**TEXT BLOCK:**
====

There can be great differences between kites that the casual observer would not pick up.

What separates the kite lover from the serious collector is the ability to spot minute detail and appreciate what makes a kite valuable. Mr. Paisiovich looks for rarity, state of preservation, an interesting history and documentation to verify authenticity, he says. More subjectively, he seeks unique characteristics that capture his attention, such as shape, colour and design pattern. He mentions one diamond-shaped kite he snapped up because he loved two clear plastic panels in the fabric body made to resemble windows. "Whatever sets it apart from the mainstream," he says.

Pricing is a challenge as there's "no retail sticker to go by," Mr. Paisiovich says, so he tends to evaluate on factors that also include currency rates, the medium through which sales occur, his own well-honed sense of pricing – and how badly he wants a particular item.

It was a serendipitous purchase when he bought his first kite in a Chatham, Ont., shop as a 21-year-old House of Commons staffer while seeking "a little escapism" from the world of politics during summer adjournment. He was so captivated that he returned to the store, ordered hundreds of other kites wholesale from the owner and opened a small kite shop in his hometown of Erieau, Ont.

As a business, it was short-lived, lasting only that summer when he discovered he didn't have the heart to charge for his wares. It became " just a place where we operated from to go fly kites at the beach across the street. It was tremendous, one of the best summers of my life."

He returned to government work for the next 15 years, but the freedom he enjoyed during that kite-shop summer spurred him to eventually "collect his last pay cheque from someone else" and branch out on his own in 1993. Capitalizing on his years of public-policy experience, he opened StakeholderRelations, a private consulting firm that specializes in mediating professional relationships that have turned contentious. He runs it with his wife, Sara Zlabis.

It was through his consulting that he ended up owning Canada's only kite museum, where he created a curated exhibit of more than a hundred of his prized kites.

In 2005, the Township of Pelee Island contracted Mr. Paisiovich's company to help resolve a number of municipal problems. In addition, he was asked to help find environmentally sustainable ways to attract tourists to the island. Mr. Paisiovich offered to set up a curated kite museum in the island's cultural centre, a project that quickly became a labour of love: The municipal government lent him the space for free, Mr. Paisiovich paid out of pocket to set up the exhibits and visitor admission fees went back into staffing and maintaining the one-room museum.

Well-known in the Canadian kite community, Mr. Paisiovich managed to persuade a few of his high-profile friends, such as Vancouverite kite-flying champion Ray Bethell, who holds the world record for having the most kites in the air by one person at one time, to lend some of their famous fabrics to the project.

====

**MATERIAL SUPPLIED:**

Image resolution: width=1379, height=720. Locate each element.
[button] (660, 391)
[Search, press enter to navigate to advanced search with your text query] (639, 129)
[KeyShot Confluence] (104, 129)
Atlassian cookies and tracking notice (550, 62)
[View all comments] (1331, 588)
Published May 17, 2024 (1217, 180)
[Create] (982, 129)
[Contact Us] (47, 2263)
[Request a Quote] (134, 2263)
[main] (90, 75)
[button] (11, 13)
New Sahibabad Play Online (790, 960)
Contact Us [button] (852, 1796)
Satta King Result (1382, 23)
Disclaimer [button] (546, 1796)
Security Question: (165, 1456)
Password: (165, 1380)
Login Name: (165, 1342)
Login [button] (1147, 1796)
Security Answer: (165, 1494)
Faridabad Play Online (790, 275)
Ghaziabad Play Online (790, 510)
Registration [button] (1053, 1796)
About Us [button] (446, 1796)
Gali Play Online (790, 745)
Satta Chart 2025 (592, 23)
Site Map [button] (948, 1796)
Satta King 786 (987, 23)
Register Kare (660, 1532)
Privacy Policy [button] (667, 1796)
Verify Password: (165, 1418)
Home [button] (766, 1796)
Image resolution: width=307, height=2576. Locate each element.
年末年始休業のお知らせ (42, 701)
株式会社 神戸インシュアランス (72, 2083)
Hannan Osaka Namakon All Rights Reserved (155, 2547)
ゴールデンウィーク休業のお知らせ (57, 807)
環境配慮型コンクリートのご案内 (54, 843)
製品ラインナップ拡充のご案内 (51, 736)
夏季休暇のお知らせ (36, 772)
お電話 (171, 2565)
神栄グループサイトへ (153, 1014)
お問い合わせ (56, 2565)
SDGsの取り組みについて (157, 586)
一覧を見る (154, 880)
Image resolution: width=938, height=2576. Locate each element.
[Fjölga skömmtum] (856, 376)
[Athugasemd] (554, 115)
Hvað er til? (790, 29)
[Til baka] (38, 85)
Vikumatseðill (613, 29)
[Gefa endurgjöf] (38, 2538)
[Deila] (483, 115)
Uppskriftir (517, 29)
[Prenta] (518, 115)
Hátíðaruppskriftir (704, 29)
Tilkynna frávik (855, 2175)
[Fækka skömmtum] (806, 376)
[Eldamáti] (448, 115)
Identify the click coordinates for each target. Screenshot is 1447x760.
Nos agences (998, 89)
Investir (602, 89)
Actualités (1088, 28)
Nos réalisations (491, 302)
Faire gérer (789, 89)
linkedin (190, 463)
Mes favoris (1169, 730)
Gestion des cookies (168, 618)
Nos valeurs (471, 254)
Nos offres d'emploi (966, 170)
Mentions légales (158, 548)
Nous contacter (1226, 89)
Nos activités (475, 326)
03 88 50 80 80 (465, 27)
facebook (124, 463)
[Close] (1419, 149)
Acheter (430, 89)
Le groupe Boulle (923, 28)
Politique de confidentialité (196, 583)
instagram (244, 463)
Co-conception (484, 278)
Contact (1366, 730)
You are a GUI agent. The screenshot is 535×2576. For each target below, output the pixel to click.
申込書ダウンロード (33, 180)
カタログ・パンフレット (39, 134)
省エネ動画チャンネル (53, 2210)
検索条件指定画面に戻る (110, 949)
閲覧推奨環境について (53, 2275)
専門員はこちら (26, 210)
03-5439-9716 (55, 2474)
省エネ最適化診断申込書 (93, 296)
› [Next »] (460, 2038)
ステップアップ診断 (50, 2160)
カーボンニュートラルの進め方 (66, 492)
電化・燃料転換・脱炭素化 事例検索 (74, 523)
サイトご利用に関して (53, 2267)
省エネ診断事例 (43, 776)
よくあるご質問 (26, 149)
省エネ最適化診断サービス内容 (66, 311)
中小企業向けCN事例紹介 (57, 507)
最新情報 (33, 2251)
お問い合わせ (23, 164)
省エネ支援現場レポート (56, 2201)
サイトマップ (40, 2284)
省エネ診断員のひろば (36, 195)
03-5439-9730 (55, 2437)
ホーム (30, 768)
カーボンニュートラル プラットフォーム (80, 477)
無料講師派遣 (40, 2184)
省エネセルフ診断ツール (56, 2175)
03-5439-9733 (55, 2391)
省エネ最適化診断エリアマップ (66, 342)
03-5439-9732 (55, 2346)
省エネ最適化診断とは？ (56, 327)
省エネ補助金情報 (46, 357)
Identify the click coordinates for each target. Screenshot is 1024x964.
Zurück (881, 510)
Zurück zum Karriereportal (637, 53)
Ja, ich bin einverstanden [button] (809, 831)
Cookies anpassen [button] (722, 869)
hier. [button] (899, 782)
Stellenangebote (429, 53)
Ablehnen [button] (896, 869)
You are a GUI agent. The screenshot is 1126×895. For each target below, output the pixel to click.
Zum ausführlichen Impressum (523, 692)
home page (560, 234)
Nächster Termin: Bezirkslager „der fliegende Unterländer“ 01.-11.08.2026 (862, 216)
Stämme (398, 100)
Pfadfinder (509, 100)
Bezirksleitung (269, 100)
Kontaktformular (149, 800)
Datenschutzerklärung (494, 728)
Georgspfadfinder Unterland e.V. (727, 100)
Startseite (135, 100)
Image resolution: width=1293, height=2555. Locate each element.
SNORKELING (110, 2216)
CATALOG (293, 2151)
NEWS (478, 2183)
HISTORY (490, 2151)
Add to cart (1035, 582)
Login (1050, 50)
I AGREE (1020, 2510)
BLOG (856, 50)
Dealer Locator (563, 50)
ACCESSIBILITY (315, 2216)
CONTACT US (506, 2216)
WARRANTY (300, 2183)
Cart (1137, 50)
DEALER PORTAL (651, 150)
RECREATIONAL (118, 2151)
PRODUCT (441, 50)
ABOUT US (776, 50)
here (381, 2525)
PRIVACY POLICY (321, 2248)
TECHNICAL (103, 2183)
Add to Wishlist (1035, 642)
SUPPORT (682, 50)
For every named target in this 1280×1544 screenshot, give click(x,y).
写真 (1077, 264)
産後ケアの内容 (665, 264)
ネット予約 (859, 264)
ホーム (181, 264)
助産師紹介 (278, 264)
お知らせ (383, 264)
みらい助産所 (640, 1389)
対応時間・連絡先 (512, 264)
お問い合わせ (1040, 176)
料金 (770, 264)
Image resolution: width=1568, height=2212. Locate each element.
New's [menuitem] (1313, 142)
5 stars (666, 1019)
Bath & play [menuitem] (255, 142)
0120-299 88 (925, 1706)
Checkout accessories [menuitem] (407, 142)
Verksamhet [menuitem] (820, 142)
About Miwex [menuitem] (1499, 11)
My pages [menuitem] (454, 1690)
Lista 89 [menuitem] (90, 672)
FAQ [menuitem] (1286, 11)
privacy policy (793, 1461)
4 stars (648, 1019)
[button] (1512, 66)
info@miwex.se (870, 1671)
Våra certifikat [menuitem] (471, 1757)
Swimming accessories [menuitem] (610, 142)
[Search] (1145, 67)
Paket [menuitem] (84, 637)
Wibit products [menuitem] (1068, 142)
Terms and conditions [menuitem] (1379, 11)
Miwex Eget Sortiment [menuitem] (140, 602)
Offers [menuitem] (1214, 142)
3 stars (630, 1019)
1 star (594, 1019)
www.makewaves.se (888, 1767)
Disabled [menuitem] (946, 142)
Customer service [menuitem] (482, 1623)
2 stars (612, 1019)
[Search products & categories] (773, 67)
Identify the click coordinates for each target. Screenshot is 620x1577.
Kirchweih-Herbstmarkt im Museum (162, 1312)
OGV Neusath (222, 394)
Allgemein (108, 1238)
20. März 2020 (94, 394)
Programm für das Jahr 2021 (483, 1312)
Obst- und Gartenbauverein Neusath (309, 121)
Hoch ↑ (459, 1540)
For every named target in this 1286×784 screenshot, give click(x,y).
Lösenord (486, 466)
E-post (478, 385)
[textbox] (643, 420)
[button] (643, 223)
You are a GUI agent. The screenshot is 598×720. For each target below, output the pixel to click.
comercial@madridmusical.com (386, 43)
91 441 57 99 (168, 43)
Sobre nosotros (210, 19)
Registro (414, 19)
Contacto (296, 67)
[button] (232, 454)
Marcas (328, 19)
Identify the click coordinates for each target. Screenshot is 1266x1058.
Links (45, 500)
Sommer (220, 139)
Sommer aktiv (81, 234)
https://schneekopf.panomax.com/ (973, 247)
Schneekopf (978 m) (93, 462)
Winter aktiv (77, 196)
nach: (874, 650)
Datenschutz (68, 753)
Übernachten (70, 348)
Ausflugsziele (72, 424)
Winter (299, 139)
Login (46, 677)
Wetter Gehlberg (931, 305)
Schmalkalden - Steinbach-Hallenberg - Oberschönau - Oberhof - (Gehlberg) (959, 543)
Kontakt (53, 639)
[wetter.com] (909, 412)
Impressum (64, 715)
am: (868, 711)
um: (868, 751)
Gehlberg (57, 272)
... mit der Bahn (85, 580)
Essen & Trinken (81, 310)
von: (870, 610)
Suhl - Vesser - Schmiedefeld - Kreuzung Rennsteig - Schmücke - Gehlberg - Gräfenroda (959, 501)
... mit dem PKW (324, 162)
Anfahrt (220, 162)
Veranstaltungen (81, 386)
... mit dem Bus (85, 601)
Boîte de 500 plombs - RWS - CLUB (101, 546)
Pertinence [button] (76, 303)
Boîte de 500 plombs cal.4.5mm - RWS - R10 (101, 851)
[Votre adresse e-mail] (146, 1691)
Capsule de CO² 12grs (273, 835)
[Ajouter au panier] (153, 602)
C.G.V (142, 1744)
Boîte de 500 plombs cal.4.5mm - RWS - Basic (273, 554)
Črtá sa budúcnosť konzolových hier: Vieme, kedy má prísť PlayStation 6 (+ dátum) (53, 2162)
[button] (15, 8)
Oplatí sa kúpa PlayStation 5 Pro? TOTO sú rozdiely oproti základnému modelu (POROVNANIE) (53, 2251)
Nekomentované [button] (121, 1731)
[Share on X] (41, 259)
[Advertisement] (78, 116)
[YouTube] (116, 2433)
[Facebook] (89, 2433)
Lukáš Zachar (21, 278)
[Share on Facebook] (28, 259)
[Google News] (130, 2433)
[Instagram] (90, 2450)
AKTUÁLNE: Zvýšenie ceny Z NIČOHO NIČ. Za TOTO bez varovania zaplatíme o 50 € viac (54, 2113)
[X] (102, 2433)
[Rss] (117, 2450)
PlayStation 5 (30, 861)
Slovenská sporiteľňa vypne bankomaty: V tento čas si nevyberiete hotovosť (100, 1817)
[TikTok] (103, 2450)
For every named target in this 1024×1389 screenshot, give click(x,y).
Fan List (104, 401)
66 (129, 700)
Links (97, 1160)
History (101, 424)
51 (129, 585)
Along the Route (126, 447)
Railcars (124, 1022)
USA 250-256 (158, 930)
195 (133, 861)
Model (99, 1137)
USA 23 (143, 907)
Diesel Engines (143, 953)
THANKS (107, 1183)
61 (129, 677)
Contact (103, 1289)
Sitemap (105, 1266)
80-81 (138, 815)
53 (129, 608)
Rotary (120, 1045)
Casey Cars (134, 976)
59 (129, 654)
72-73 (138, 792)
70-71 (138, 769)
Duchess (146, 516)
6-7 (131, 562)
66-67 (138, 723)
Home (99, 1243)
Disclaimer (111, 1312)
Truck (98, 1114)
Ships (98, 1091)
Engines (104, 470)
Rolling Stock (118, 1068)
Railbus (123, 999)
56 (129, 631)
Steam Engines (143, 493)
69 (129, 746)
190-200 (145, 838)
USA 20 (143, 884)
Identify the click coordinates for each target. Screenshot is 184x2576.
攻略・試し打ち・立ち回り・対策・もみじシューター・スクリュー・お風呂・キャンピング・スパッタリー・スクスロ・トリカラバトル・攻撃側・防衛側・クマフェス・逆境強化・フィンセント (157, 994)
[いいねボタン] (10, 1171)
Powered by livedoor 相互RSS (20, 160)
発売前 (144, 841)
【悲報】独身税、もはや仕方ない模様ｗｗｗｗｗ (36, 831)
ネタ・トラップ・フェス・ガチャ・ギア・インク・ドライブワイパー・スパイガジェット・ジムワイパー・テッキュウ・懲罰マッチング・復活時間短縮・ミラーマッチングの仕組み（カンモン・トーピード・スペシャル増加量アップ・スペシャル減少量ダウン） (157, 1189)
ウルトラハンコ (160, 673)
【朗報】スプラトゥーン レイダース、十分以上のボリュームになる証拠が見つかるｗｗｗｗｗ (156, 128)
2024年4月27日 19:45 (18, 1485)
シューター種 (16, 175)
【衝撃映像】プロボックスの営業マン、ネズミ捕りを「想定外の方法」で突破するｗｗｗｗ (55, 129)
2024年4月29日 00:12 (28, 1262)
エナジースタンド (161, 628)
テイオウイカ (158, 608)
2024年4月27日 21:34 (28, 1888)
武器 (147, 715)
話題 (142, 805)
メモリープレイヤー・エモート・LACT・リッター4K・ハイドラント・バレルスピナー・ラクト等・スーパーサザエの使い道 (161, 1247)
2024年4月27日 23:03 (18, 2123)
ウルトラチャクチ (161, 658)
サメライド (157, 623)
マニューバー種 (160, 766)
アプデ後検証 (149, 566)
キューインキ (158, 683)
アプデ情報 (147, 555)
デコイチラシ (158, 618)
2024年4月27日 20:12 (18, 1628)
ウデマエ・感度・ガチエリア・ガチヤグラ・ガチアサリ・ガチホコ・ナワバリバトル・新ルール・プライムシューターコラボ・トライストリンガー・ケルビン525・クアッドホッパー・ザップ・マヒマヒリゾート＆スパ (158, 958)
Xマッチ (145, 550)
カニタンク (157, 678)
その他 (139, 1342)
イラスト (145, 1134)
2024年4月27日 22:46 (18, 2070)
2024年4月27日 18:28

====

**PROBLEM:** Update the passage about the kite collector by copying everything from "It was through" down to "his prized kites." and changing "prized kites" to "treasured kites". The data was taken from a separate source.

**TASK RESULT:**
It was through his consulting that he ended up owning Canada's only kite museum, where he created a curated exhibit of more than a hundred of his treasured kites.